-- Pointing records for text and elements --
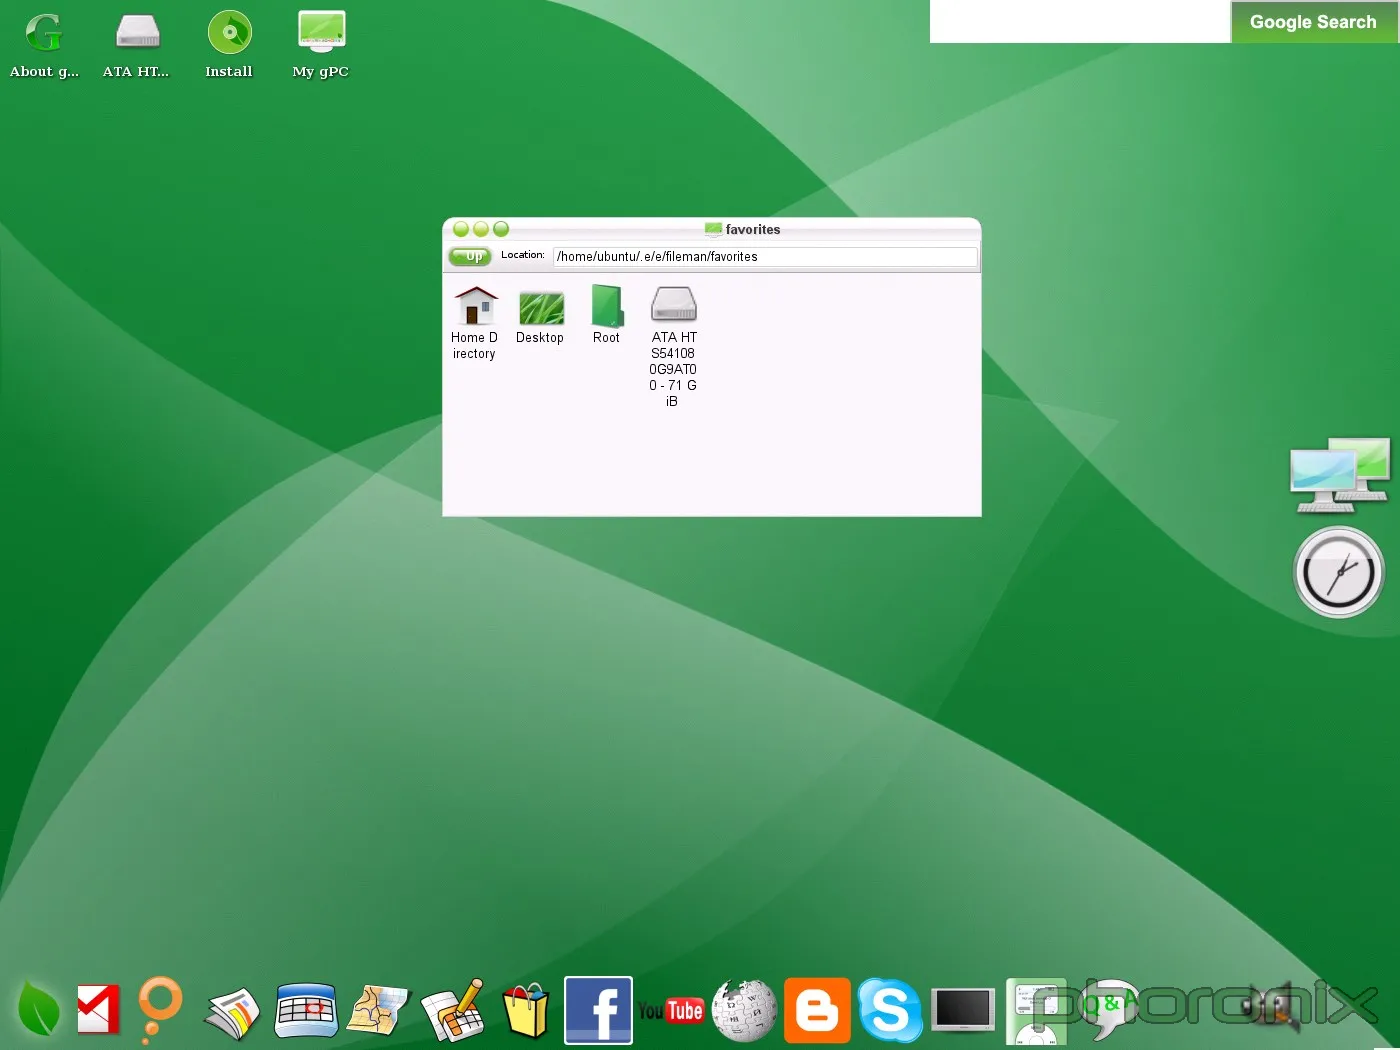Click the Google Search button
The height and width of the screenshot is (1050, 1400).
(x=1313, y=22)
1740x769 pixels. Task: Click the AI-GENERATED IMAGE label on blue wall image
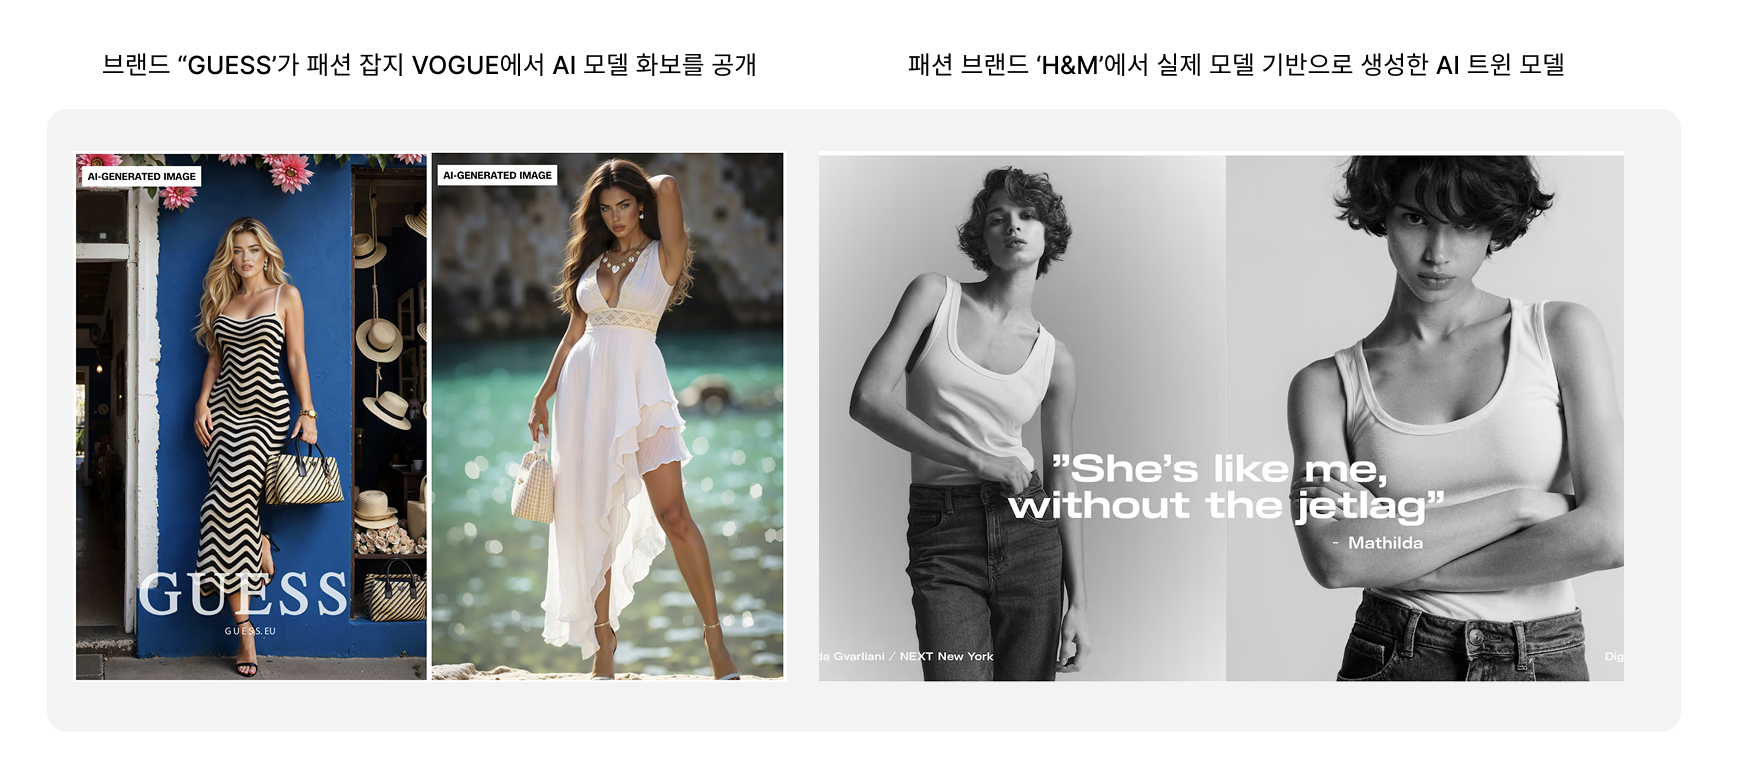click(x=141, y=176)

--

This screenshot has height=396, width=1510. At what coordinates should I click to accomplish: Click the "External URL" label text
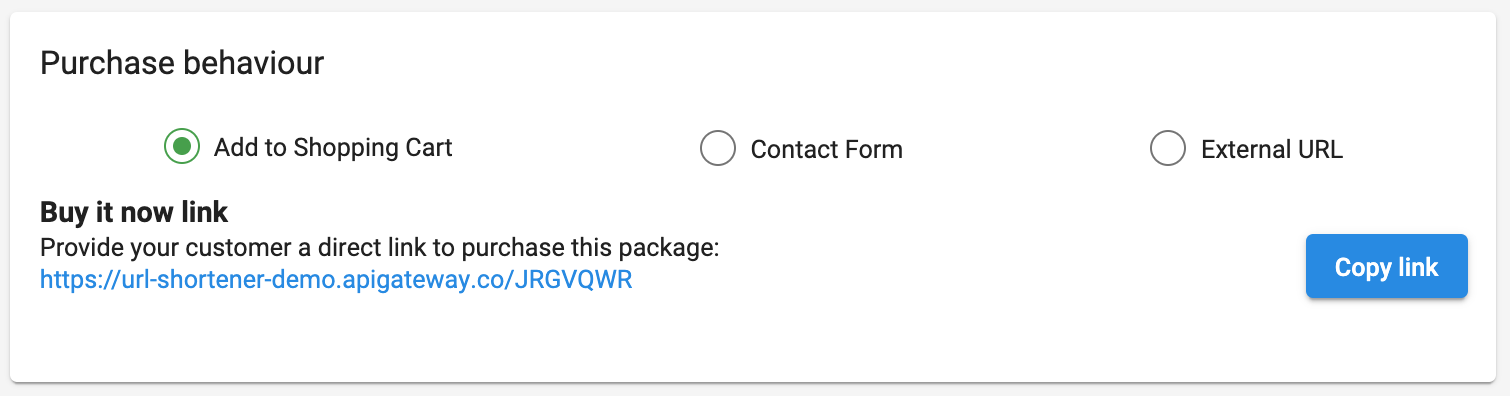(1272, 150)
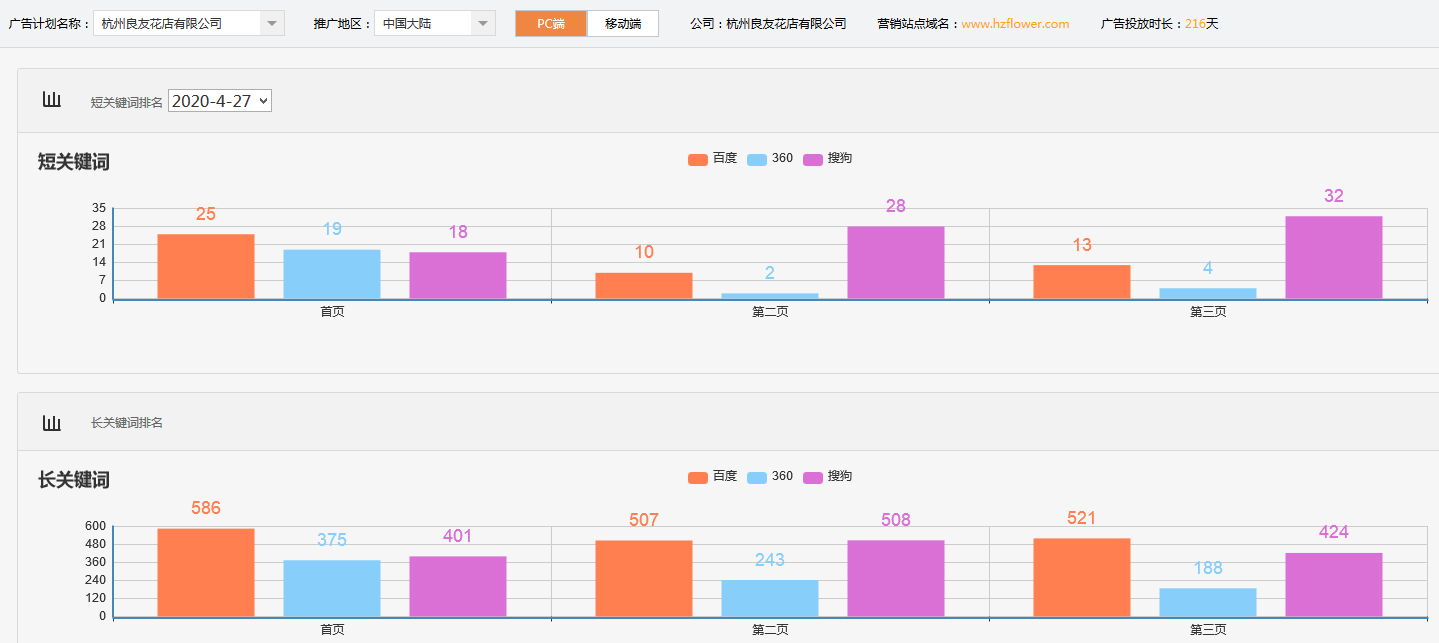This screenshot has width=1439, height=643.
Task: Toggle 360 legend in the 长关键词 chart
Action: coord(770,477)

-- Exercise task --
Turn the listing lines, starting at the one that contains "Click the Google Search button" and ending at the one that contains "click(x=141, y=176)", into a Markdown table with the columns Row and Line. Skip blank lines and leave the pictures out.

-- Result of the exercise --
| Row | Line |
|---|---|
| 1 | Click the Google Search button |
| 2 | The height and width of the screenshot is (1050, 1400). |
| 3 | (x=1313, y=22) |
| 4 | 1740x769 pixels. Task: Click the AI-GENERATED IMAGE label on blue wall image |
| 5 | click(x=141, y=176) |